* [SOURCE TEXT]
((
# Analysis

In [47]:
library(xts)
library(DBI)
con <- dbConnect(odbc::odbc(), "JupyterLab", timeout = 10)

## RPNA story count

In this section, we build 4 time series of story count per day:
- total_count
- macro_count - stories containing no mention of any company
- comp_count - stories containing only mentions of companies
- mix_count - stories containg both mentions

In [48]:
qry <-
"SELECT COUNT(DISTINCT RP_STORY_ID) AS NO_STORIES
 FROM dbo.RPNA_WSJ;"

dbGetQuery(con, qry)

NO_STORIES
<int>
860401


The Wall Street Journal published 860'401 stories from January 1, 2000 to August 31, 2019.

In [49]:
qry <-
"SELECT
    ENTITY_TYPE,
    COUNT(DISTINCT RP_STORY_ID) AS NO_STORIES,
    100.0 * COUNT(DISTINCT RP_STORY_ID) / (SELECT COUNT(DISTINCT RP_STORY_ID) FROM dbo.RPNA_WSJ) AS FRAC_STORIES
FROM dbo.RPNA_WSJ
GROUP BY ENTITY_TYPE
ORDER BY NO_STORIES DESC;"
))
* [DATA EXTRACT]
((
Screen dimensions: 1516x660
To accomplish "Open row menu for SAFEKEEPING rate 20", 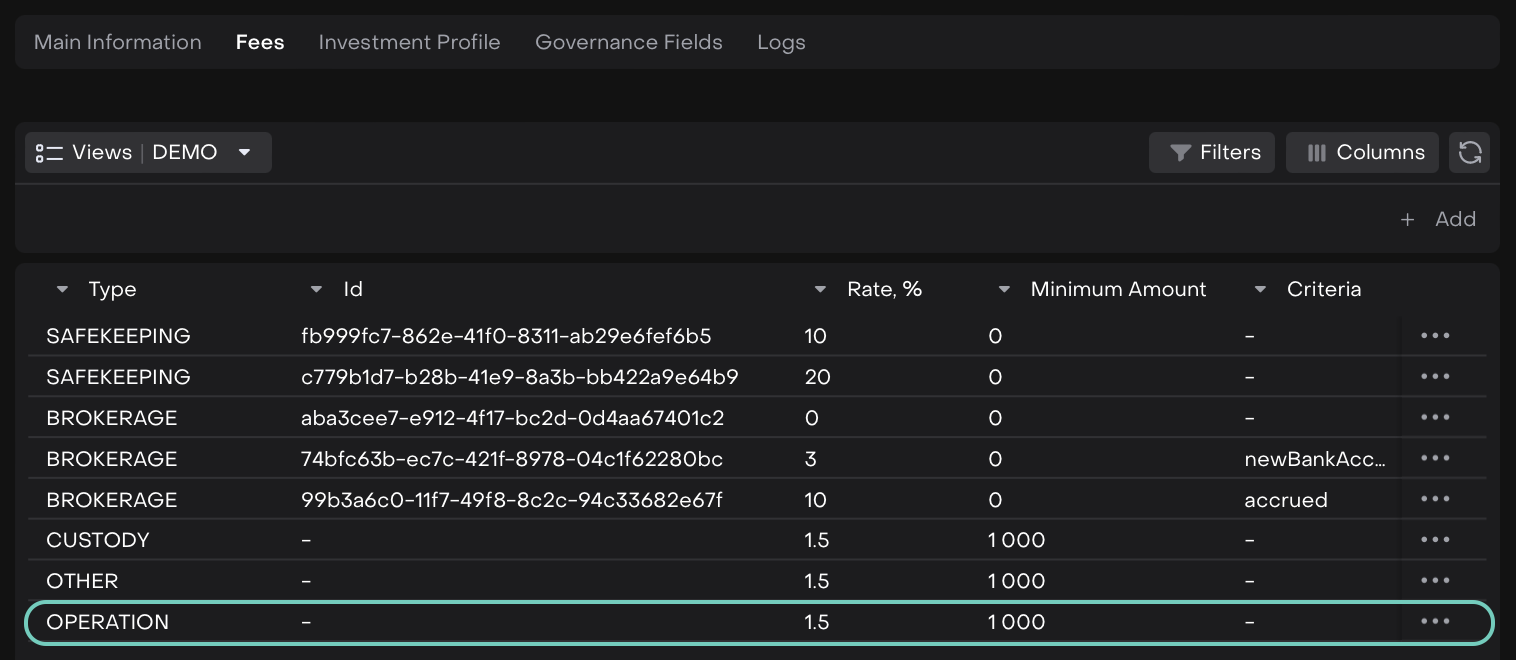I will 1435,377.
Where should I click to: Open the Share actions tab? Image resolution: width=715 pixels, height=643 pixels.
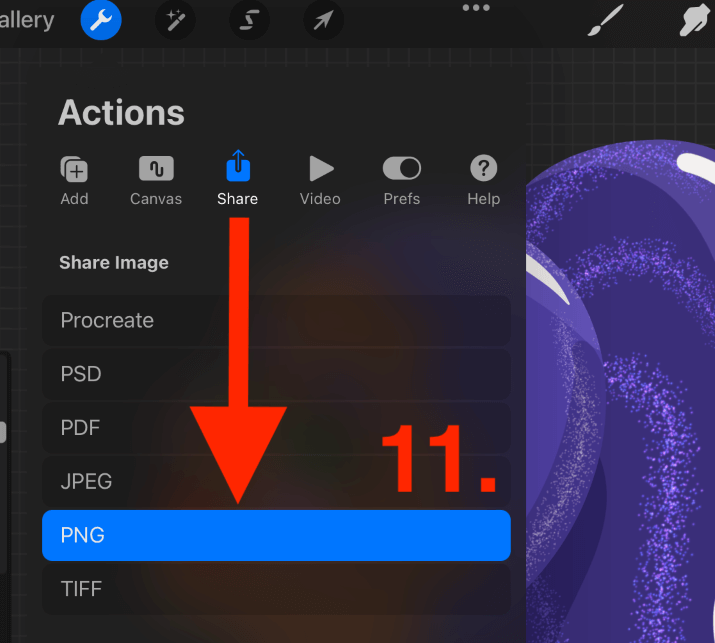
))
* [REQUIREMENTS]
A) In the story-count analysis, what does the number 860401 returned by the first query stand for? Explain in one to three sentences.
B) In the story-count analysis, which series counts stories that mention both companies and no company at all?
C) Continue the story-count analysis after its last query.

* [EXPECTED RESPONSES]
A) It is the count of distinct stories in the data table. The analysis reads it as the number of stories the Wall Street Journal published between January 1, 2000 and August 31, 2019.

B) None of them. mix_count covers stories that contain both kinds of mentions.

C)
dbGetQuery(con, qry)

ENTITY_TYPE,NO_STORIES,FRAC_STORIES
<chr>,<int>,<dbl>
COMP,692211,80.452138
ORGA,423095,49.1741641
CMDT,127743,14.8469144
PLCE,10654,1.2382598
CURR,1313,0.1526033


We see that 80% of the stories are related to at least one company. Also, organizations (50%) and commodities (15%) make up most of the "macro" content. Places (1.25%) and currencies (0.15%) are rarely covered.

In [50]:
qry <-
"WITH
 not_comp AS
 (
    SELECT RP_STORY_ID
    FROM dbo.RPNA_WSJ
    WHERE ENTITY_TYPE<>'COMP'
 ),
 only_comp AS
 (
    SELECT RP_STORY_ID
    FROM dbo.RPNA_WSJ
    WHERE ENTITY_TYPE='COMP'
 )

 SELECT
    t.[TYPE],
    t.NO_STORIES,
    100.0 * t.NO_STORIES / SUM(NO_STORIES) OVER() AS FRAC_STORIES
 FROM (
    SELECT
        'Only companies mentioned' AS [TYPE],
        COUNT(DISTINCT RP_STORY_ID) AS [NO_STORIES]
    FROM dbo.RPNA_WSJ
    WHERE RP_STORY_ID NOT IN (SELECT * FROM not_comp)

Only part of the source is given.